--- Begin TEXT EXTRACT ---
Historically, a common argument against the extension of political rights to women is that women do not share men’s liability to military conscription.10 Herbert Spencer, for example, despite having defended equal political rights for both sexes in his early work Social Statics,11 reversed his position forty years later in his Principles of Ethics:

Citizenship does not include only the giving of votes, joined now and again with the fulfillment of representative functions. It includes also certain serious responsibilities. But if so, there cannot be equality of citizenship unless along with the share of good there goes the share of evil. To call that equality of citizenship under which some have their powers gratis while others pay for their powers by undertaking risks, is absurd. Now men, whatever political powers they may in any case possess, are at the same time severally liable to the loss of liberty, to the privation, and occasionally to the death, consequent on having to defend the country; and if women, along with the same political powers, have not the same liabilities, their position is not one of equality but one of supremacy.

Unless, therefore, women furnish contingents to the army and navy such as men furnish, it is manifest that, ethically considered, the question of the equal “political rights,” so-​called, of women, cannot be entertained until there is reached a state of permanent peace.12

When the male Athenian magistrates in Lysistrata likewise argue that women are not entitled to political rights, since they’ve been “doing not a thing for the war,” the protagonist replies:

We do more than our share – far more.
We produce the sons, for a start,
and off we send them to fight. …
On top of that,
when we are in our prime and ought to be enjoying life,
we sleep alone because of the war.13

(Lysistrata doesn’t mention, but could, that the women of defeated cities frequently faced, in addition. the prospect of enslavement – so one could hardly describe them as enjoying an exemption from the risks involved in warfare.)
--- End TEXT EXTRACT ---
--- Begin SUPPLIED INFORMATION ---
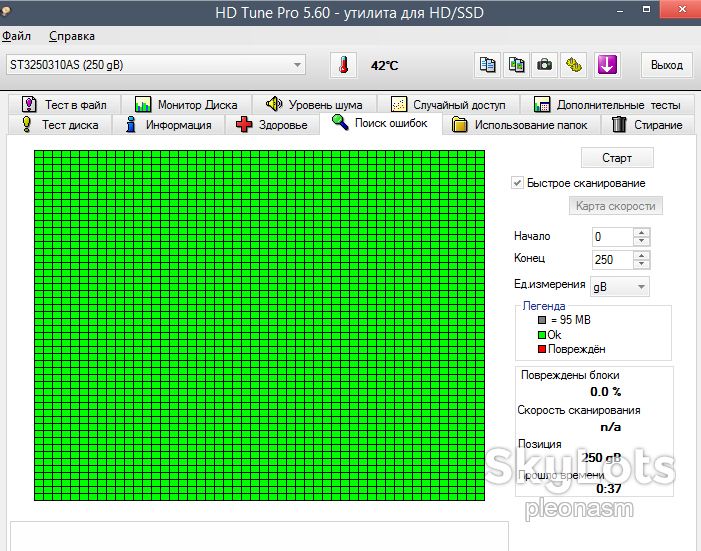Open the Стирание tab with trash icon
Screen dimensions: 701x551
647,125
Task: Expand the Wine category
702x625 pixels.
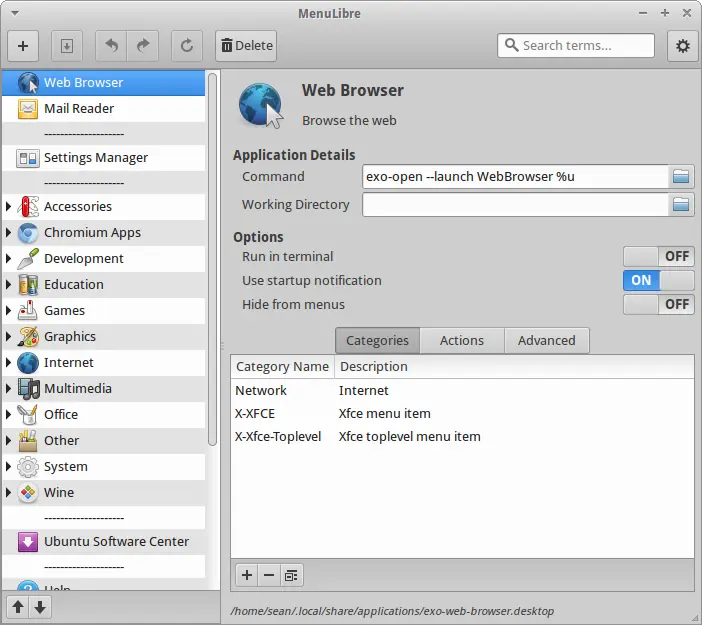Action: click(9, 492)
--- End SUPPLIED INFORMATION ---
- [TASK REQUIREMENTS]
a. In the passage on women's political rights and military service, which early work by Herbert Spencer defended equal political rights for both sexes?
b. Extend the passage on women's political rights and military service, picking up right after its closing parenthetical remark.

- [RESPONSES TO THE TASKS]
a. Social Statics.

b.
Aristophanes also describes the ways in which women’s concerns were silenced, both in the political sphere and within the home. Lysistrata complains:

Before today and long before then
we women went along in meek silence with everything done
by you men.
We weren’t allowed to speak back,
though … we knew pretty well what was going on.
Many a time at home we heard
of some idiotic blunder you’d made
in a major political issue,
and we’d smother our anguish, put on a demure smile, and say,
“Hubby, I wish you’d
tell me how you got on in Parliament today. …”
and Hubby would snap:
“Stick to your job, Wife, and shut your gob. …
Stick to your embroidery, woman,
or you’ll get a thick ear.
‘War is the business of men.’” …
how could it be right, you nit,
when we weren’t allowed to speak at all
even when you were making a mess of things?14

In addition to political disabilities, Lysistrata points to the ways in which social mores impact men and women differently:

When a man comes home,
even if he’s old and gray, he can find a girl to marry in no time,
but a woman enjoys a very short-​lived prime,
and once that’s gone, she won’t be wed by anyone.
She mopes at home
full of thwarted dreams.15

And in Aristophanes’ Thesmophoriazousai, the women’s chorus points out the inconsistencies within prevailing patriarchal values: if women really are “a pest to all humanity,” then why do men “shut the door” on their wives and “[f]orbid us to poke a nose outside or roam,” thus perversely “[w]anting to keep a pest at home”?16

Aristophanes also directs our attention to the influence of cultural depictions of women. His Thesmophoriazousai concerns an assembly of women who meet to bring Euripides to trial for his negative depictions of the female sex. As we’ve seen previously,17 while modern readers tend to find proto-​feminist themes in Euripides’ plays, in antiquity his work was widely regarded as misogynist – perhaps in part for the same reasons (assertive female protagonists defying traditional gender roles and familial expectations).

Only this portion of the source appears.